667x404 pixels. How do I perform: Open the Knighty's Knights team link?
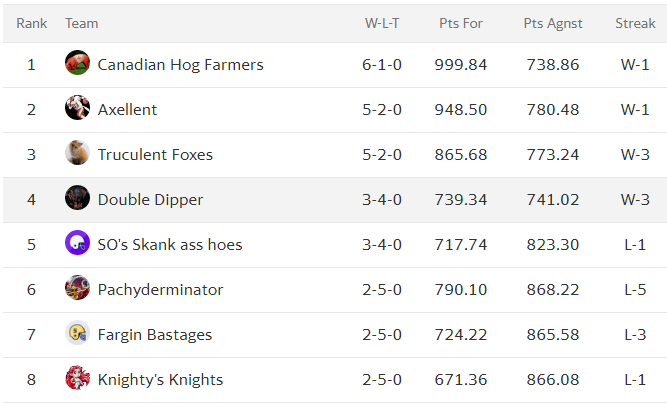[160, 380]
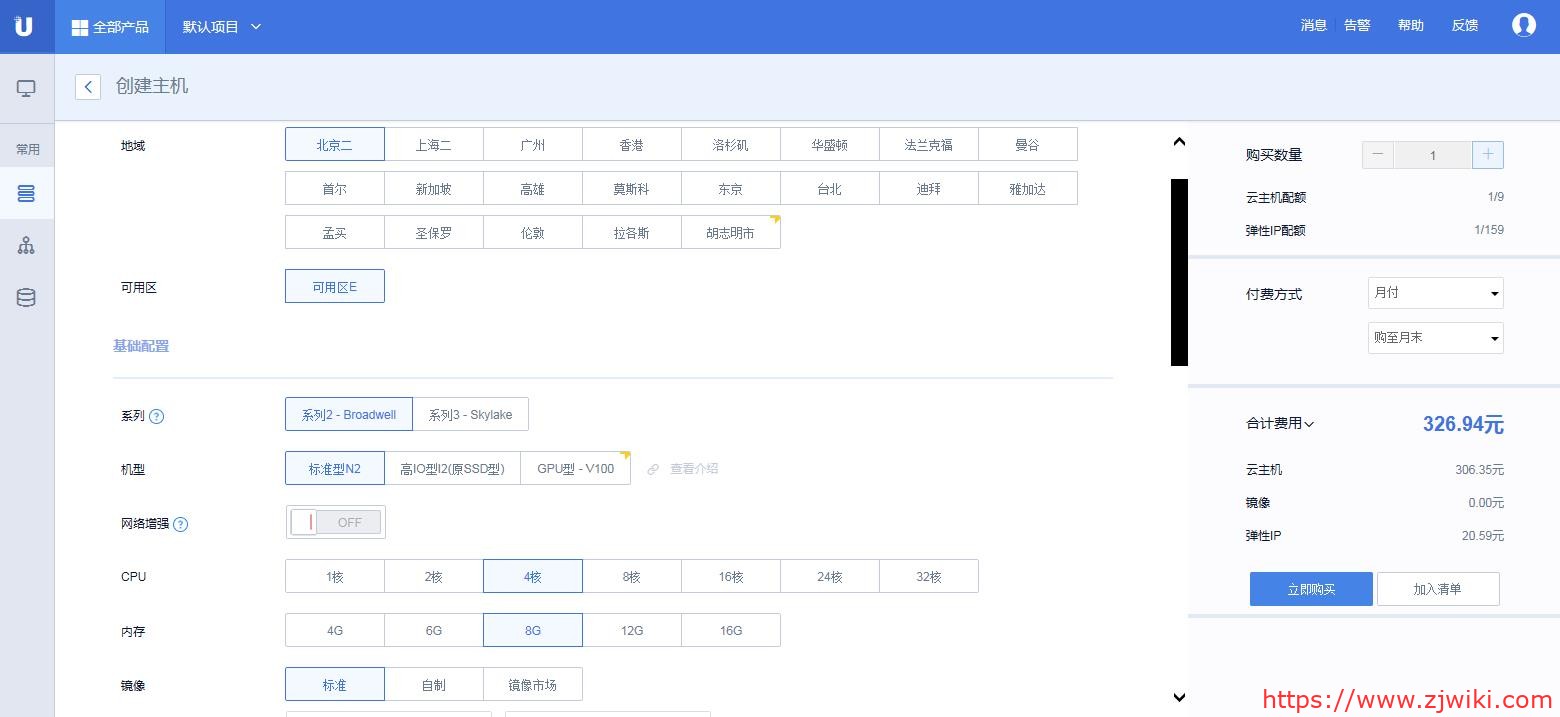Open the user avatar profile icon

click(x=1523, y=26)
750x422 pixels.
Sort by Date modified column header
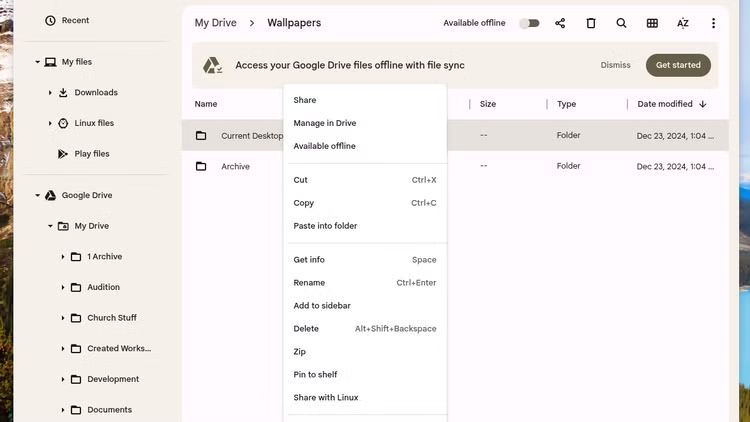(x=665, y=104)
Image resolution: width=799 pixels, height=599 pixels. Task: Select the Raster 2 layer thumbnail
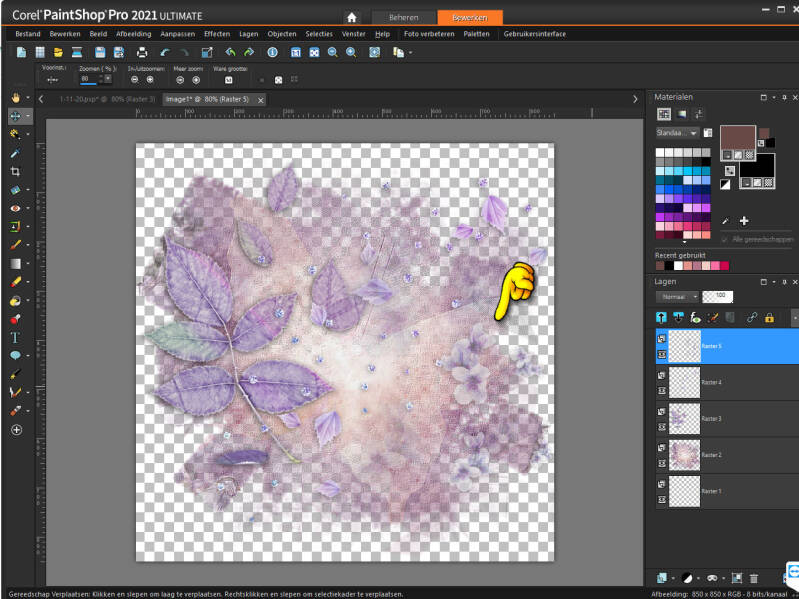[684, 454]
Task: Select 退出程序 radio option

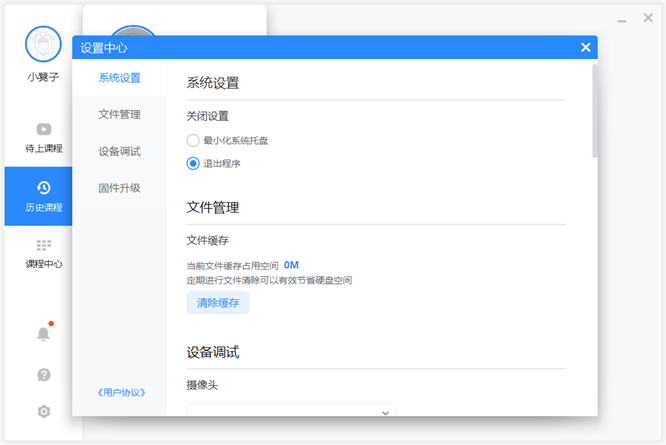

--

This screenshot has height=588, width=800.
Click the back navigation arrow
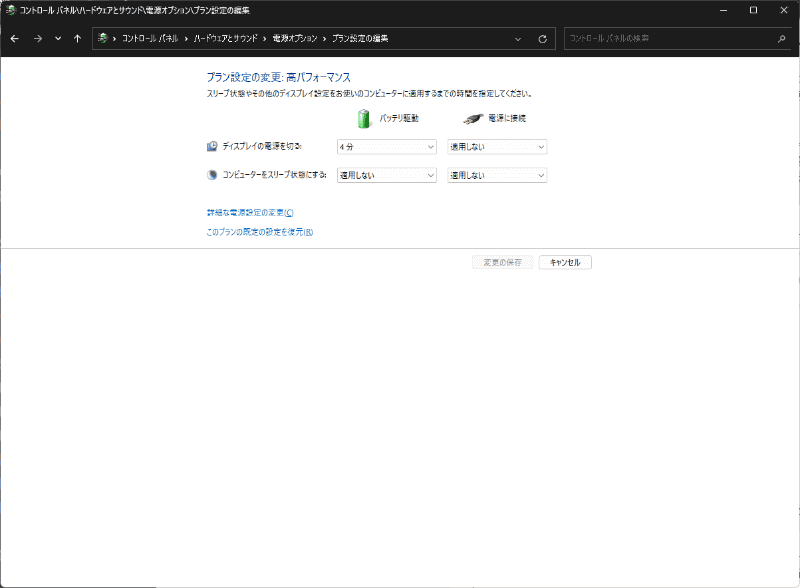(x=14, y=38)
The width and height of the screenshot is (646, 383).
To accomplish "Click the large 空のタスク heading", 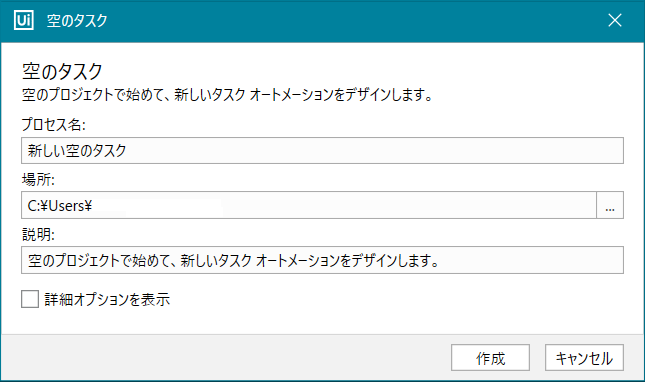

- **PROBLEM STATEMENT**:
Scan the entries for the word "screenshot". Report each line that has it.

- **FINISHED EXERCISE**:
This screenshot has height=588, width=800.
The width and height of the screenshot is (646, 383).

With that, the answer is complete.